I’s been nearly a year since the bad news about Vancouver was broadcast to the world. The CBC picked it up. So did newspapers across the country. A groundbreaking study found that, despite our glorious mountains and ocean, our mild weather, our good health, our Olympic future, and all the livability accolades, Vancouverites are just not as happy as people in St. John, or St. John’s, or Winnipeg. The news was enough to wipe the smug grin from any world-class mug.

Mayoral hopeful Peter Ladner can’t remember when he heard the news, but he remembers who he called to seek an explanation: University of British Columbia professor emeritus John Helliwell, who is not only one of the world’s authorities on the so-called economics of happiness, but one of the study’s authors.

Helliwell—now there’s a happy man. The first time most people encounter him, he’s standing onstage, leading a hundred or so strangers in a rendition of what he calls “The Social Capital Theme Song.” I saw him pull it off with a crowd from the Vancouver Board of Trade, just about the time that our city’s bad news came out. He was beaming beneath a mop of greying hair, squinting through thick glasses at a room full of suits, waving his arms, singing, “The more we get together, together, together!” It would have been discomfiting, really, had the crowd not sung along. But they did. They raised their voices in a joyous noise. “The more we get together, the happier we’ll be!”

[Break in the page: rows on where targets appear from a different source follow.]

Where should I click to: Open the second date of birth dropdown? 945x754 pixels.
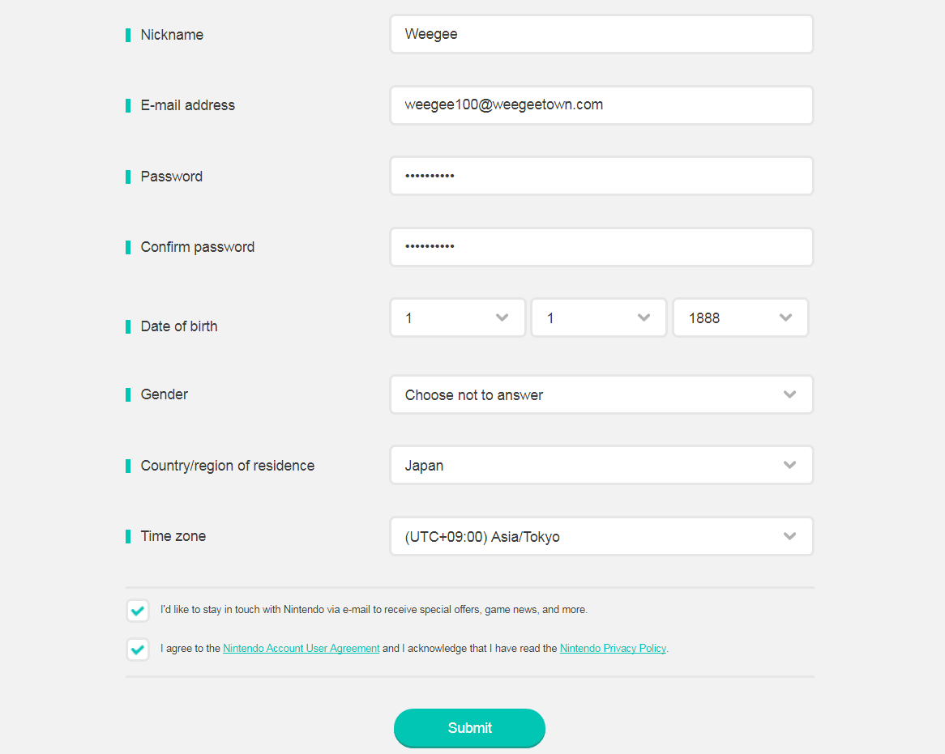[599, 317]
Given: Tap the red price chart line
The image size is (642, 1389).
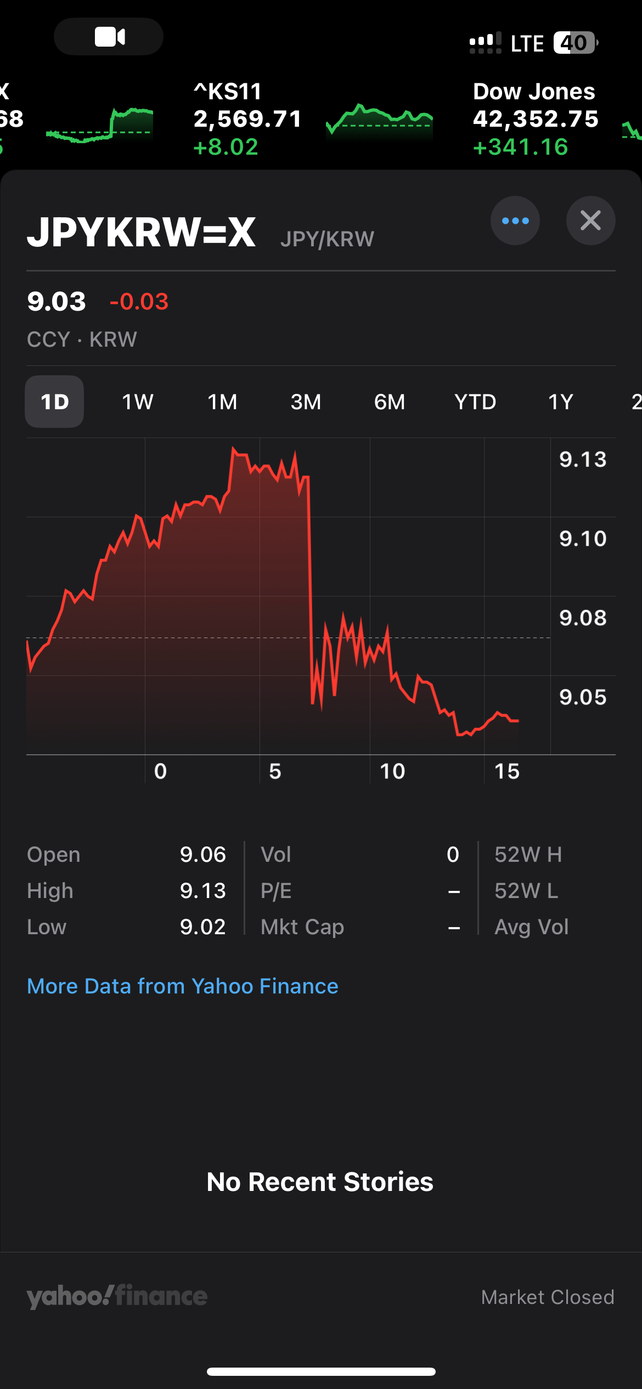Looking at the screenshot, I should (310, 576).
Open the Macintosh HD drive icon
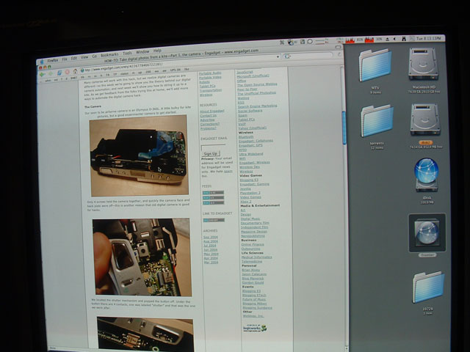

Raffi—that’s who Helliwell invokes when rallying troops behind his theories on the economics of happiness. The children’s song really does explain key findings from the emerging research on what Helliwell calls “subjective well-being.” It also offers clues to Vancouver’s comparatively low rating—and how we might climb up the happy scale.

So what does it take to make a city happy? Why aren’t mountain views and a strong economy enough? In a town that looks to real-estate schemes for fulfillment, is it possible to build our way to happiness? To answer these questions, I hooked up with the Subjective Well-being Club, a collective of happiness-obsessed economists, psychologists, and educators at the University of British Columbia. Helliwell is the club’s éminence grise.